The short answer is yes, you can file bankruptcy. But then you have to ask if that will discharge (get rid of) those gambling debts. The answer to that depends of in what state you gambled and ran up those debts.
• California – California gambling debts are treated like any other debts. Of course if it looks like you intended to file bankruptcy when you ran up the gambling debt, you may have a problem. Or they may be considered "luxury" goods for services if incurred within 70 days before filing bankruptcy. But that's really no different than for other types of debt.
• Nevada – In Nevada, gambling is a huge industry and casinos have political power. In Nevada, casino markers are treated like checks, and the failure to pay a marker is a "bad check" felony.
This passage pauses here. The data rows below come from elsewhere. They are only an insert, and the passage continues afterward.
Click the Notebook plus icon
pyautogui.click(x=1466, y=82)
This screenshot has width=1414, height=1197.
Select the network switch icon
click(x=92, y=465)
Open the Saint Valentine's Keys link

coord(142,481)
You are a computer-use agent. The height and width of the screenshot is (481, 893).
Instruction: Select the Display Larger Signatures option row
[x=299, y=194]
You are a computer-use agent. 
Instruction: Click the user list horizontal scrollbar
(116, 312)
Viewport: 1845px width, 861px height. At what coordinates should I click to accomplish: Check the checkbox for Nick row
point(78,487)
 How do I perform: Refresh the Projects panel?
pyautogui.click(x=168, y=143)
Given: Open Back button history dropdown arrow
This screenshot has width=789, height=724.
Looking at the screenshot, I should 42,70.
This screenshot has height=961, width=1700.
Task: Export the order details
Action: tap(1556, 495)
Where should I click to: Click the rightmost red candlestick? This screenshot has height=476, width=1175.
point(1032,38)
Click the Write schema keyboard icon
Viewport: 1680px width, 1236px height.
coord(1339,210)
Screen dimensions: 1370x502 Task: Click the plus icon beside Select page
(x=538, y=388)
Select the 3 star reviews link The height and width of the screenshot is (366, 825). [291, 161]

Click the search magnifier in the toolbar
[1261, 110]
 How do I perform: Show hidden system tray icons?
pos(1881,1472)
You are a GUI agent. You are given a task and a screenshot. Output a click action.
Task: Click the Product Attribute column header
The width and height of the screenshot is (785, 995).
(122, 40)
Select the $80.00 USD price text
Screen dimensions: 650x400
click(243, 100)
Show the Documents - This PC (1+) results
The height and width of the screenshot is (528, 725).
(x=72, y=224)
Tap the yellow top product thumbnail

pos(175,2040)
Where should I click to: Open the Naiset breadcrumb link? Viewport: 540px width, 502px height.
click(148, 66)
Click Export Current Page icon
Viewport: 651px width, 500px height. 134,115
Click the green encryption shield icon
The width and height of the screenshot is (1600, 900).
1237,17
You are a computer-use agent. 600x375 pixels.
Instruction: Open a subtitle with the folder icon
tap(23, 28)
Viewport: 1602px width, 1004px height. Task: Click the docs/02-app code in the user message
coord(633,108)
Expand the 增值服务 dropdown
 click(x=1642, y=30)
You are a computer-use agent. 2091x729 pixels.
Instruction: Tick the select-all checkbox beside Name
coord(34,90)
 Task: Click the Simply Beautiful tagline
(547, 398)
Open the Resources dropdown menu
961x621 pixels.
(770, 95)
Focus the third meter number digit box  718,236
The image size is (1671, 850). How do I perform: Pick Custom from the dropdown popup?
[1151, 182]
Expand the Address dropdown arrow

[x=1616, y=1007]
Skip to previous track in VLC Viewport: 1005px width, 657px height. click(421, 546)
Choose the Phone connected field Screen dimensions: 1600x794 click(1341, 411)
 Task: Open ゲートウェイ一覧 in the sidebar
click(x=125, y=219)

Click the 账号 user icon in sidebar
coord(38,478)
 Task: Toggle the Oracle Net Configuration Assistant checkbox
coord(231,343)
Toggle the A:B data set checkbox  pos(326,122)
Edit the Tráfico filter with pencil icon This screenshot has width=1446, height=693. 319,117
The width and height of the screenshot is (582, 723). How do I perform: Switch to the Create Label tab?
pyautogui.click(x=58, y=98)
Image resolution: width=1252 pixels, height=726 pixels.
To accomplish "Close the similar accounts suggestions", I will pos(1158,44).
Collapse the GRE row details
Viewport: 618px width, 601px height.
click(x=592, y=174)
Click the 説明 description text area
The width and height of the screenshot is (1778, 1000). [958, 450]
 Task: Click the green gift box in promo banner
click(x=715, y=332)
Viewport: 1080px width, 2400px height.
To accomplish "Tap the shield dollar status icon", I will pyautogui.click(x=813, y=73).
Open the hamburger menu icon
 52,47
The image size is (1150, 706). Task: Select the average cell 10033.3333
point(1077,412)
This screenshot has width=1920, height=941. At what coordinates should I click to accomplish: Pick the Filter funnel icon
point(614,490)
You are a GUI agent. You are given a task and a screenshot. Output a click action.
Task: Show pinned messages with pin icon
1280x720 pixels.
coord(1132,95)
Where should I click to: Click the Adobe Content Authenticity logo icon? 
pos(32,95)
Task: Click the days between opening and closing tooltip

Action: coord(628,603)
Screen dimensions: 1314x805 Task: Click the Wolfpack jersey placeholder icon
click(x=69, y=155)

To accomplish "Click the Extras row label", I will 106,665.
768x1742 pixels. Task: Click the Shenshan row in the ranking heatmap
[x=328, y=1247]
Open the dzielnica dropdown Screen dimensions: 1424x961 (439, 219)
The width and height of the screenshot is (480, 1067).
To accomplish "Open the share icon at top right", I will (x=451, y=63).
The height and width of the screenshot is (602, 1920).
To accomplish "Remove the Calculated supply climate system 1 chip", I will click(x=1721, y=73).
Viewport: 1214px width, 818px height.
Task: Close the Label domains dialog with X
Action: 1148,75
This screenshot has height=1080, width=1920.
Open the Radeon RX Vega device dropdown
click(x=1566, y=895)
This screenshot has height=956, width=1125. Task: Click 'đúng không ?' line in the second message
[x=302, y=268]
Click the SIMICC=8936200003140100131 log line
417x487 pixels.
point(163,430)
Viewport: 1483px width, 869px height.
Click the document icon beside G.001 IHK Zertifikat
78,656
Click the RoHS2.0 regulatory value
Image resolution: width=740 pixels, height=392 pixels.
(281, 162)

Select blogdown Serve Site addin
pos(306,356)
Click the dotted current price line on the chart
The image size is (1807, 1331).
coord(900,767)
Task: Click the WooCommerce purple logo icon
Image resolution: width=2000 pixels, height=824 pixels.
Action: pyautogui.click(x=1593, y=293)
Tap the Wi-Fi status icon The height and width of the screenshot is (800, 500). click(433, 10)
If you are in this situation, time is of the essence. File bankruptcy before the casino deposits your check or marker, and you avoid criminal prosecution. File afterward, and your matter will be referred to the District Attorney. Assuming you don't live in Nevada but only gambled there, make sure your local bankruptcy attorney contacts a Nevada bankruptcy attorney so you get the best result possible and don't get a criminal conviction.
• Other states – In most states, the result will be like California. But your bankruptcy attorney will have to check to make sure that state doesn't have laws similar to Nevada.
That's definitely a short course only, but it covers the basics and in particular warns you about Nevada gambling debts where the odds are very much stacked in favor of the house.